Where the line with "Given: Click the" appears below, start writing out lines exactly, and finish with the line with "The image size is (1307, 924).", which is included; write out nothing else.

▸ **Information supplied**:
=== Section Start ===
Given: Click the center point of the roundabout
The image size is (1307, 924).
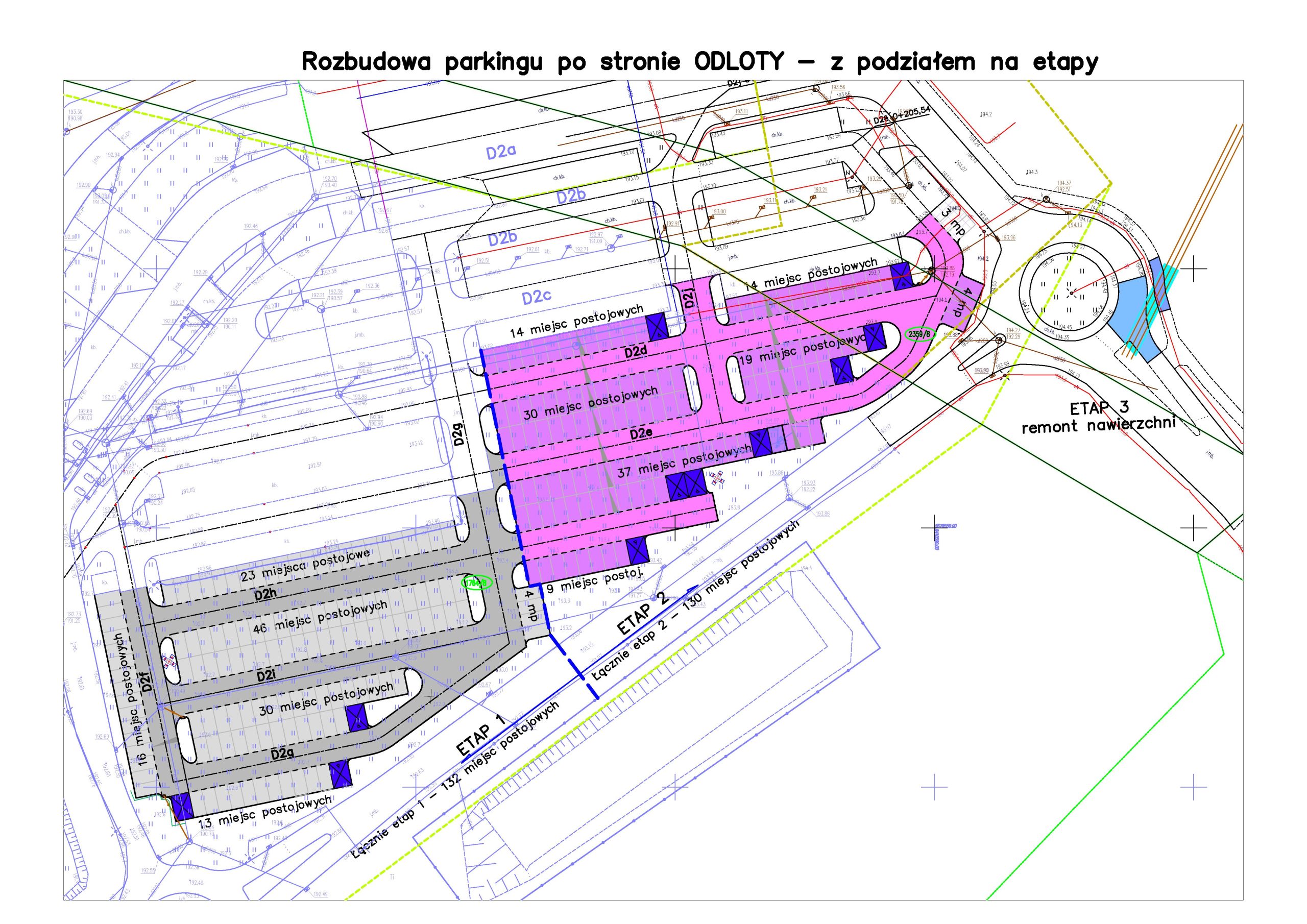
=== Section End ===
=== Section Start ===
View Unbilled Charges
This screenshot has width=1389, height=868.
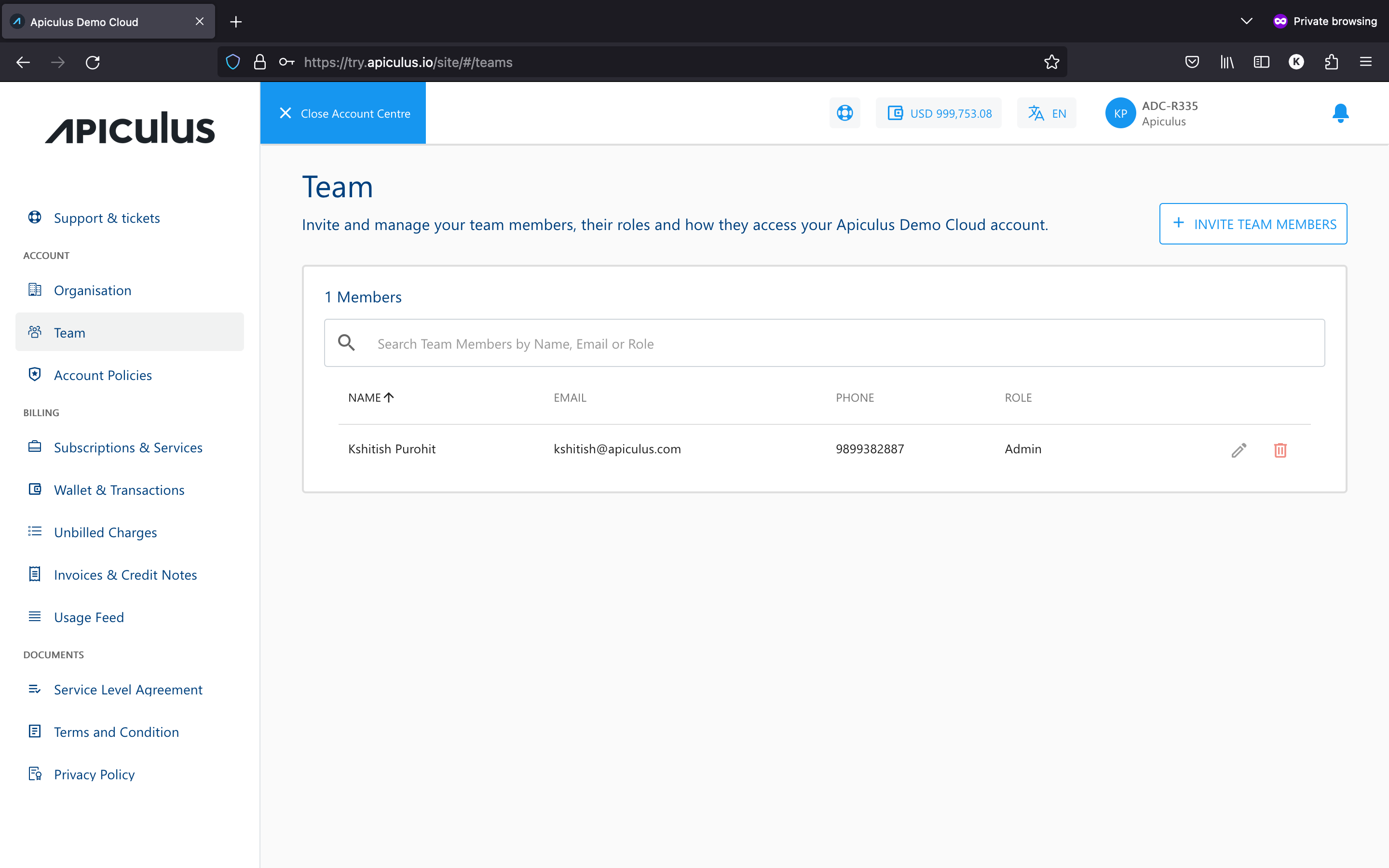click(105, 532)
=== Section End ===
=== Section Start ===
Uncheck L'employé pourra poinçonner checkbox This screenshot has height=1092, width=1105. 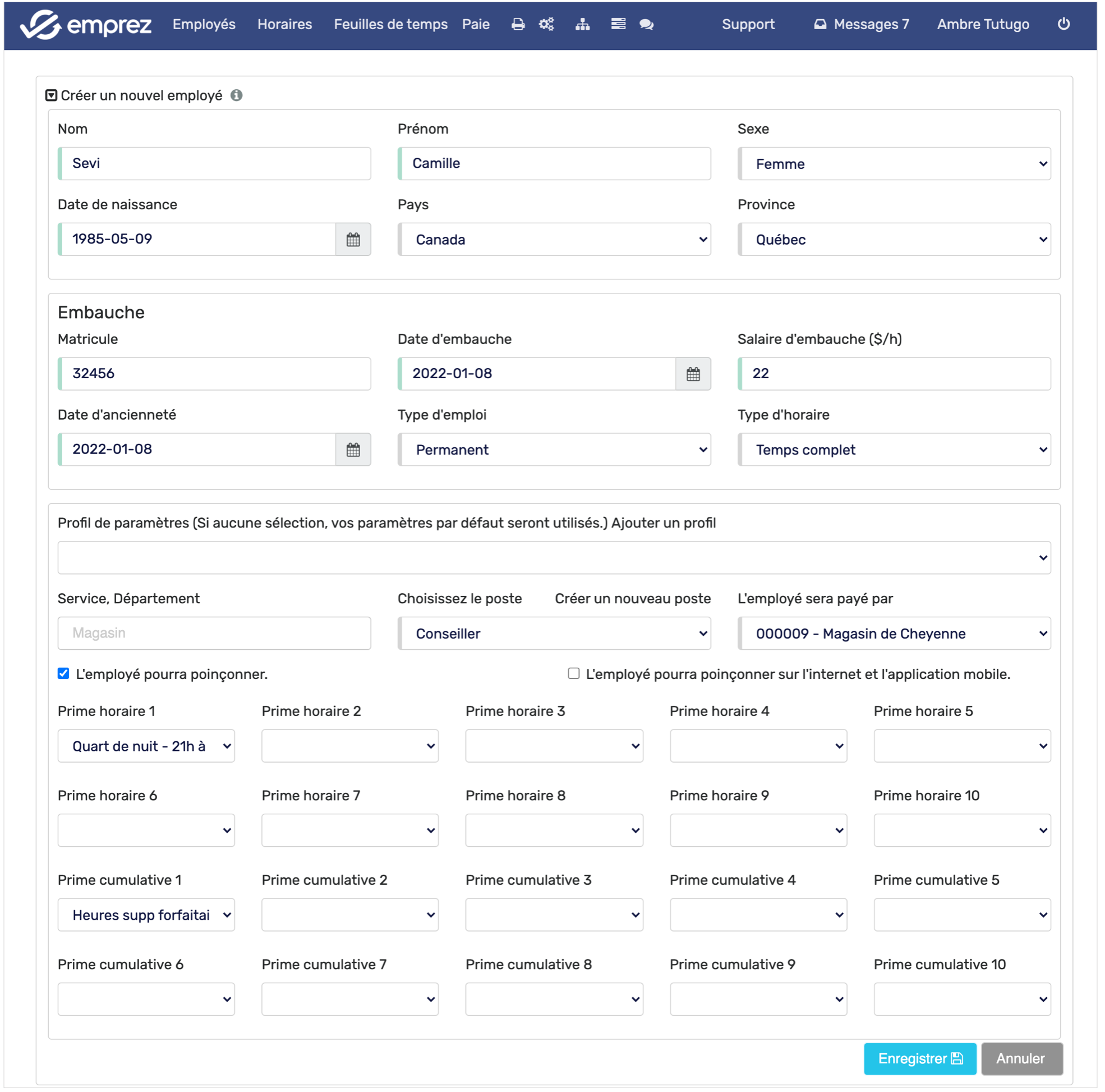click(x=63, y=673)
=== Section End ===
▸ **Response for this exercise**:
Given: Click the center point of the roundabout
The image size is (1307, 924).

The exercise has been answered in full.